Pak airport attack raises questions about highly-publicised ”operations” launched against Taliban: E

Referring to the recent brazen attack at the Peshawar airport, an editorial in a Pakistani daily has said that the fact that a band of heavily armed Taliban militants was able to make their way into a heavily secured facility and inflict havoc, raises questions about what the highly-publicised operations staged against the outfit have achieved. The editorial in The Express Tribune said that the operation was meticulously planned and the militants certainly came perilously close to striking the PAF base – just as they have hit other military facilities before.
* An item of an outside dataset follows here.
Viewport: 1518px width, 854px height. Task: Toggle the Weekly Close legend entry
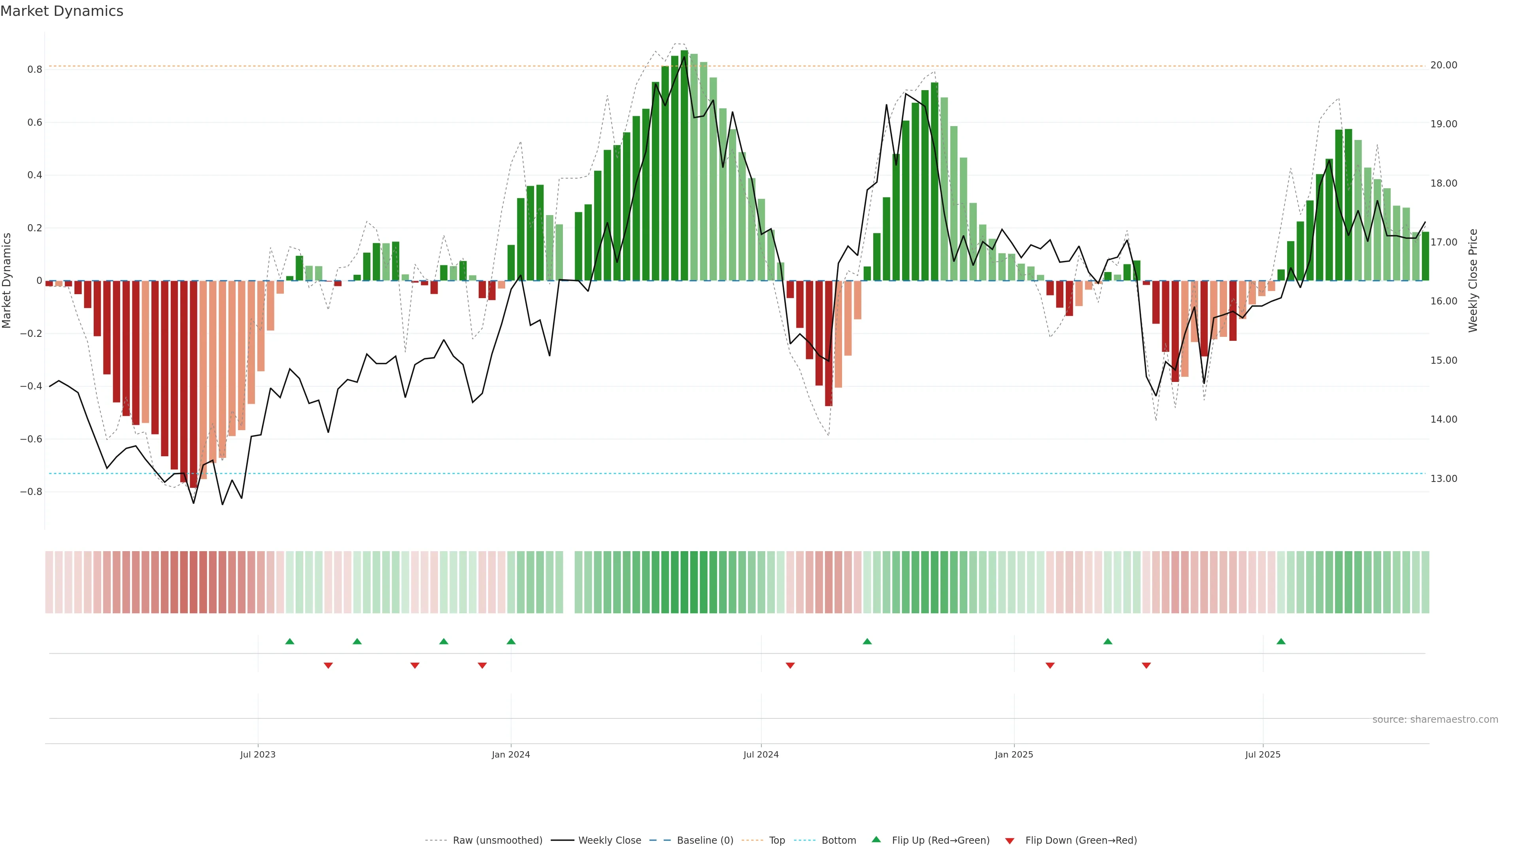(x=609, y=840)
This, according to the editorial, suggests they are still a well-organised force with the power to carry out complex operations. The days of the TTP are far from over, it said. The chaos began at Peshawar airport on December 15, when several militants were killed during a Taliban attack. It finally ended on December 16 as security forces tracked down five militants who had escaped the action at the airport and had taken refuge at a village near Peshawar.

A total of 15 people are reported killed in the mayhem, which kept the airport closed for some 18 hours. Among the dead there are said to have been five Uzbeks, killed at the airport. The Tehreek-e-Taliban Pakistan (TTP), through their spokesman, have claimed that the attack was really intended to target the Pakistan Air Force (PAF) base in the vicinity of the airport. They have also stated that some damage was caused to equipment at the base, though the credibility of this is under doubt as a spokesman for the PAF has denied any impact at the base. Questions also arise over how the Taliban are to be defeated. Certainly, there seems so far to have been little success, the editorial said.

The only ”good” news, if it can be termed that, to emerge from all this is the ISPR statement praising the help received from civilians in finding the militants who escaped from the airport. This goes to show how much Pakistanis are opposed to extremism. Now, if only they can be provided the help – by the state – needed to escape it, it concluded.